A.5 Tenant Context Propagation

tenant_id must survive across all async boundaries — HTTP requests, job execution, workflow transitions, and event handlers — without requiring callers to pass it manually through every function signature.

Mechanism

The platform uses Node.js AsyncLocalStorage as the canonical tenant context carrier.

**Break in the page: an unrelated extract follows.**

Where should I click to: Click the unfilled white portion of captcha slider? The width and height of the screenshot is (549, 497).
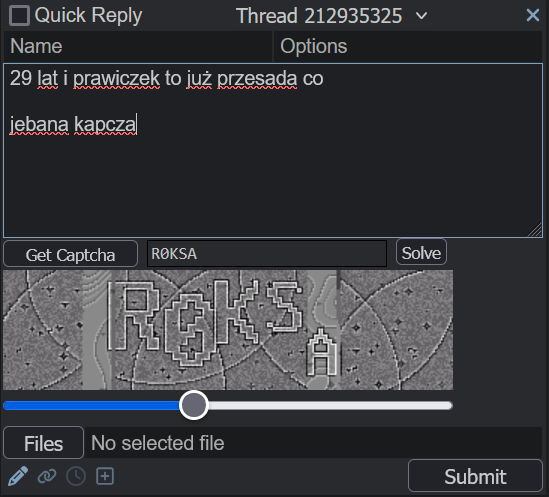330,406

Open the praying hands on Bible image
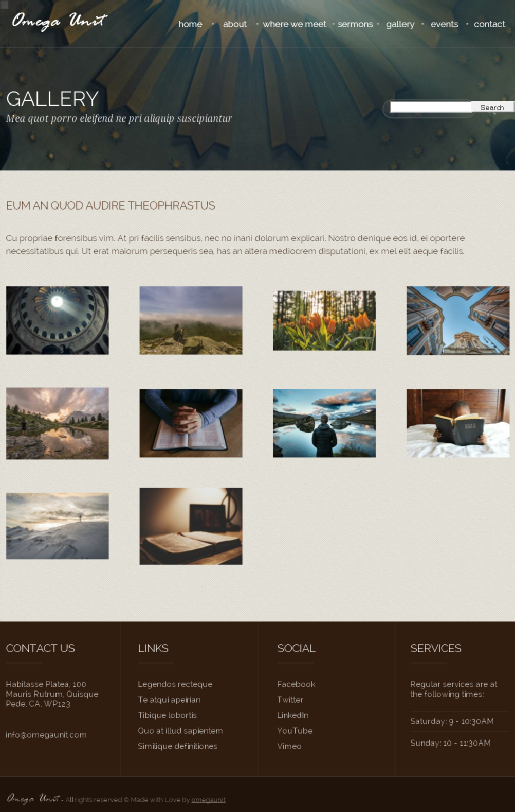click(x=191, y=423)
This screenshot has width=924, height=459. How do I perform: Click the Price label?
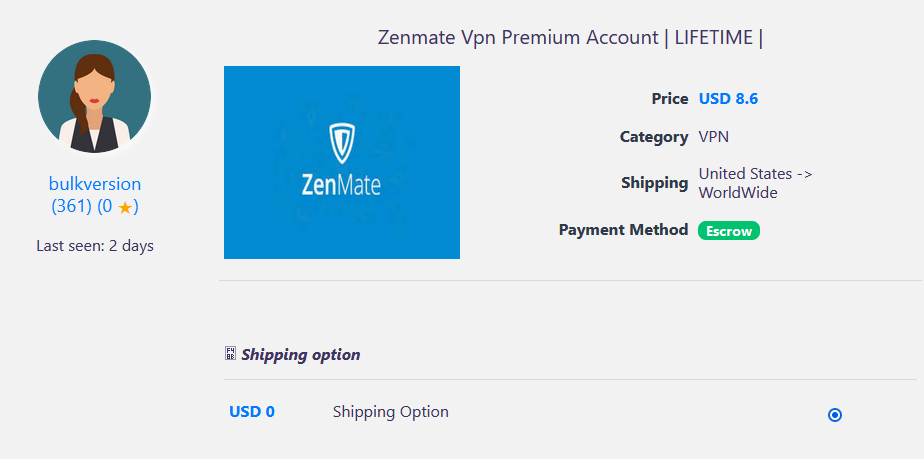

// packages/platform/runtime/tenant-context.ts

import { AsyncLocalStorage } from 'node:async_hooks';

interface TenantContext {
tenantId: string;
actorId: string;
correlationId: string;
}

export const tenantStore = new AsyncLocalStorage<TenantContext>();

export function getCurrentTenant(): TenantContext {
const ctx = tenantStore.getStore();
if (!ctx)
throw new Error('Tenant context not set — are you outside a request/job/workflow scope?');
return ctx;
}

Context restoration rules

When restoring context from a persisted row, actorId and correlationId may be null (e.g. for cron-triggered jobs or system-initiated workflows). The restoration code must handle this:

  • tenantId — always present; read from the row's tenant_id column. Required.
  • actorId — read from the row's actor_id column if present; falls back to 'system' if null.
  • correlationId — read from the row's correlation_id column if present; a new ID is generated if null.
Entry pointHow tenant context is set
HTTP request (apps/api)NestJS middleware extracts tenant_id, sub (actor), and correlation header from the JWT/request and enters tenantStore.run() before the controller executes. All three fields are available.
Job claim (apps/agents)After FOR UPDATE SKIP LOCKED returns a job row, the worker reads tenant_id, actor_id, and correlation_id from the row and enters tenantStore.run(). actor_id and correlation_id may be null (see fallback rules above).
Workflow transition (apps/agents)After loading the workflow_runs row, the runner reads tenant_id, actor_id, and correlation_id from the row and enters tenantStore.run(). Same fallback rules apply.
Event handlerThe outbox consumer reads tenant_id, actor_id, and correlation_id from the event payload and enters tenantStore.run().
MCP tool invocationThe MCP server reads tenant_id from the session/request metadata and enters tenantStore.run(). Actor is the agent identity; correlation ID comes from the session trace.

Prisma integration

The Prisma client auto-attaches tenant_id to the database session for RLS enforcement. The implementation must satisfy two invariants:

  1. Parameterized SQL only — never interpolate tenantId into a string. Use $executeRaw with tagged template literals (see A.3 whitelist).
  2. Same session guarantee — the SET LOCAL and the subsequent query must execute within the same database transaction/session, otherwise the RLS variable is not visible to the query.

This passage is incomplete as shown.